La robe, affriolante, arbore un jaune délicat. Elle nous apparaît
- unie,
- claire et
- lumineuse.
Le nez assume crânement – oui, porté par une bonne vieille licence poétique des familles, un nez peut assumer crânement alors qu’il peine en général à assommer en tapant sur le crâne – son rôle de mise en appétit. Il allie des caractéristiques qui, c’est curieux, dépasse le champ de l’odorat. Il
- évoque la fraîcheur de l’agrume,
- laisse deviner un équilibre tranquille et
- suggère la gourmandise de l’amertume.
La bouche confirme sans coup férir la singularité du jus. Selon nos papilles, elle associe
- le charme du beurré,
- la pétillance d’une pointe citronnée et
- la chaleur confortable d’un vin bien construit.
Bref, que les dalle-en-pente qui tentent néanmoins de se respecter ne se laissent point effrayer par les deux caractéristiques principales du flacon. Certes, les vins du domaine Metrat sont des beaujolais, mais ils n’émargent pas dans la catégorie des produits sans vergogne chéris (de moins en moins, alléluia !) par
- les Asiatiques,
- les buveurs à prétexte et
- les individus souhaitant se la jouer à la fois bobos et canaille en sirotant, enveloppés par le brouhaha réconfortant d’un troquet « resté dans son jus » un millésime frais, plus framboise que banane cette année, un béret DeLuxe posé sur le crâne et un sourire entre tindérique et instagramable aux lèvres.

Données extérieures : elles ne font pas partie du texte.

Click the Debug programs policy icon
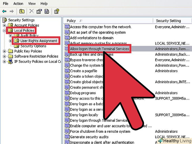 tap(67, 93)
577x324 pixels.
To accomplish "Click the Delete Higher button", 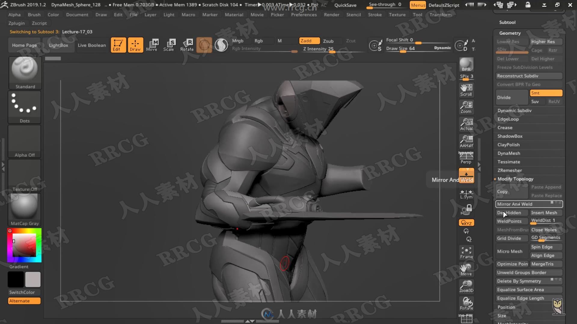I will pos(542,59).
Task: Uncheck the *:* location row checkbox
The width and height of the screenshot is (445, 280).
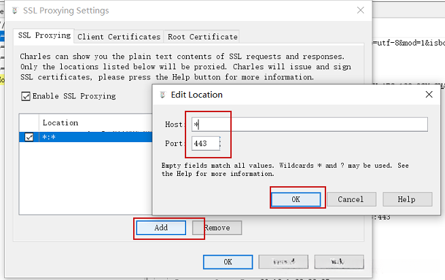Action: click(29, 137)
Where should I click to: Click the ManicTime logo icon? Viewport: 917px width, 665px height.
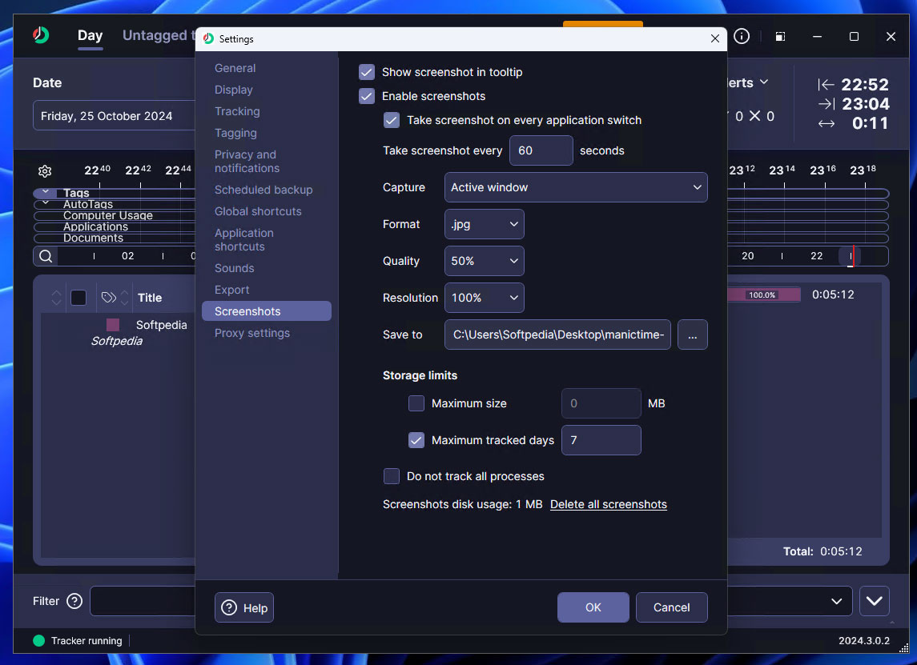coord(41,36)
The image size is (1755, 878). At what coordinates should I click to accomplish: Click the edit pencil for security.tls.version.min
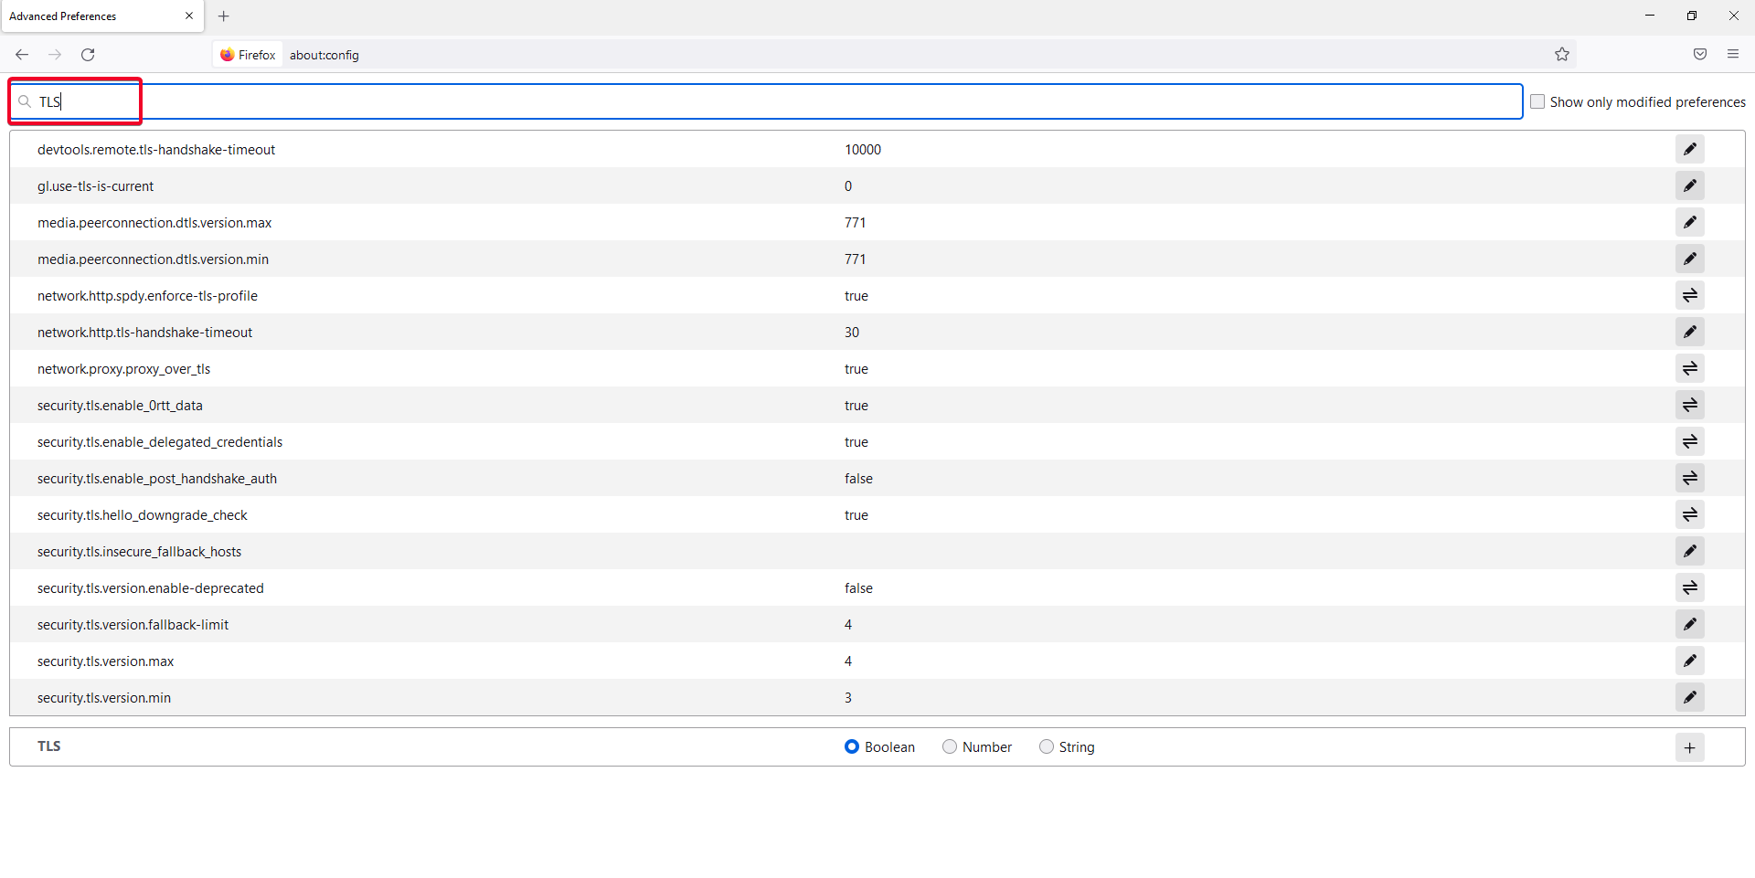tap(1689, 697)
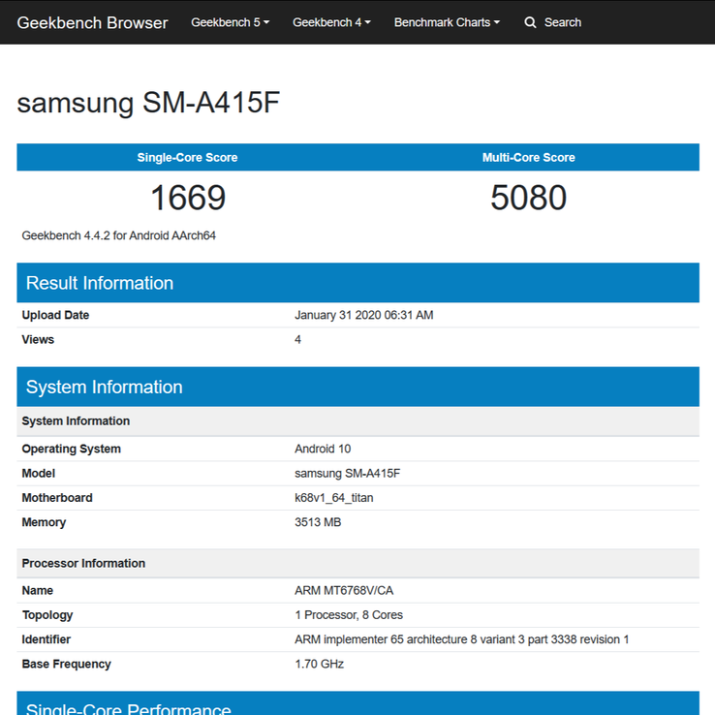Click the Single-Core Score header
This screenshot has width=715, height=715.
(x=187, y=157)
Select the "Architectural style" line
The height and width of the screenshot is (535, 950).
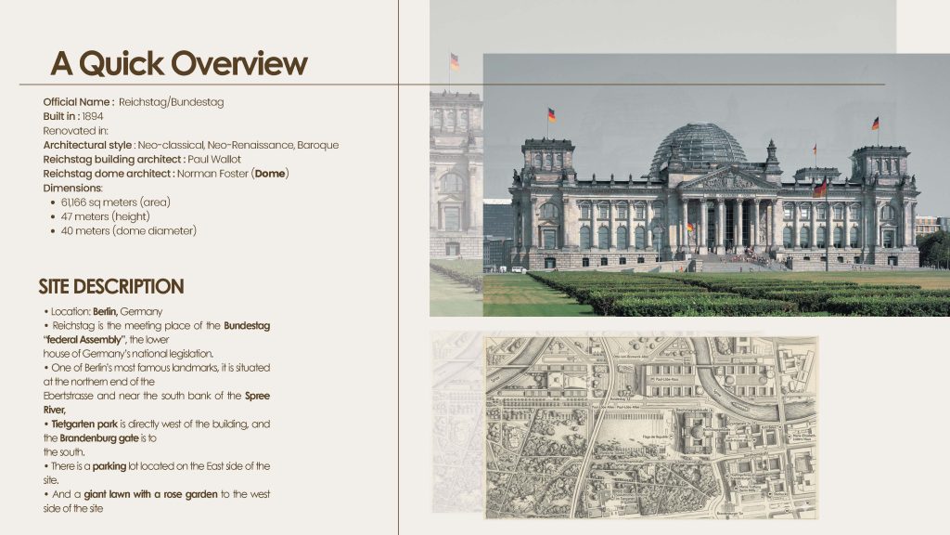point(190,145)
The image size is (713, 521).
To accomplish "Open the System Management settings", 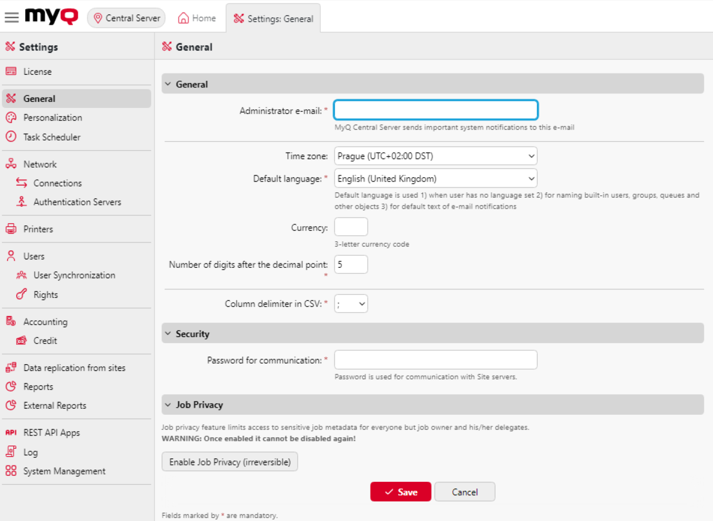I will pyautogui.click(x=10, y=471).
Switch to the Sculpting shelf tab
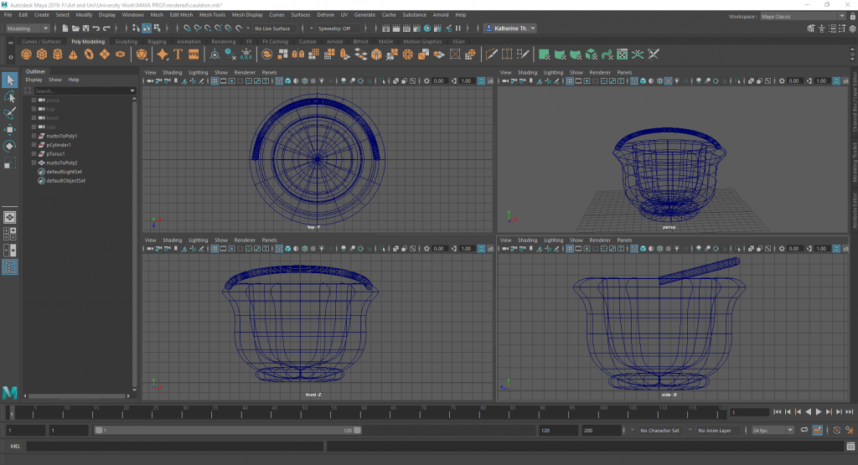The width and height of the screenshot is (858, 465). (x=126, y=41)
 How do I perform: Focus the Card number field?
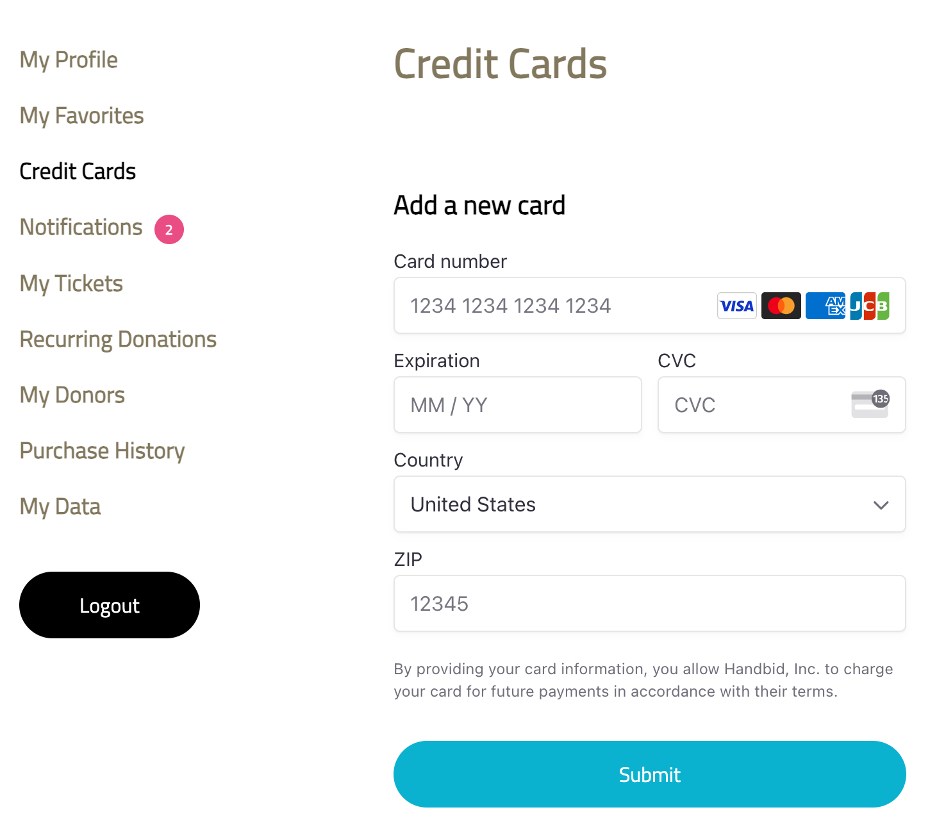[x=650, y=306]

Certes itou, le chardonnay est un cépage synonyme, dans la grande distribution, de rince-glotte passe-partout, assez écœurant parfois pour faire préférer un vin rouge léger au moment de déguster un plat à blanc. Loin de ces deux grands topoi qui ne relèvent pas toujours de la caricature, hélas, le vin de Bernard Metrat s’avance avec
- cohérence,
- savoir-faire et
- personnalité.
À noter que le domaine commercialise « L’angélique » avec un accent, shocking! Voilà qui confirmerait le problème de police subodoré en introduction… Prix, accent compris : 9 € la bouteille plus frais de port. Les Parisiens peuvent, eux, s’approvisionner chez notre dealer contre 13,5 € la quille qui, comme l’écrivait Stéphane Mallarmé au couple Manet, en 1888, « met gentiment aux camélias des perruques » (« Dédicaces, autographes et envois divers » in : Poésies, Gallimard, « Poésie », 1945, rééd. 1970, p. 137). Comme quoi, le monde en général et le langage en particulier sont souvent mystérieux – la faute, notamment, à
- ses accents,
- ses fleurs et
- ses nectars.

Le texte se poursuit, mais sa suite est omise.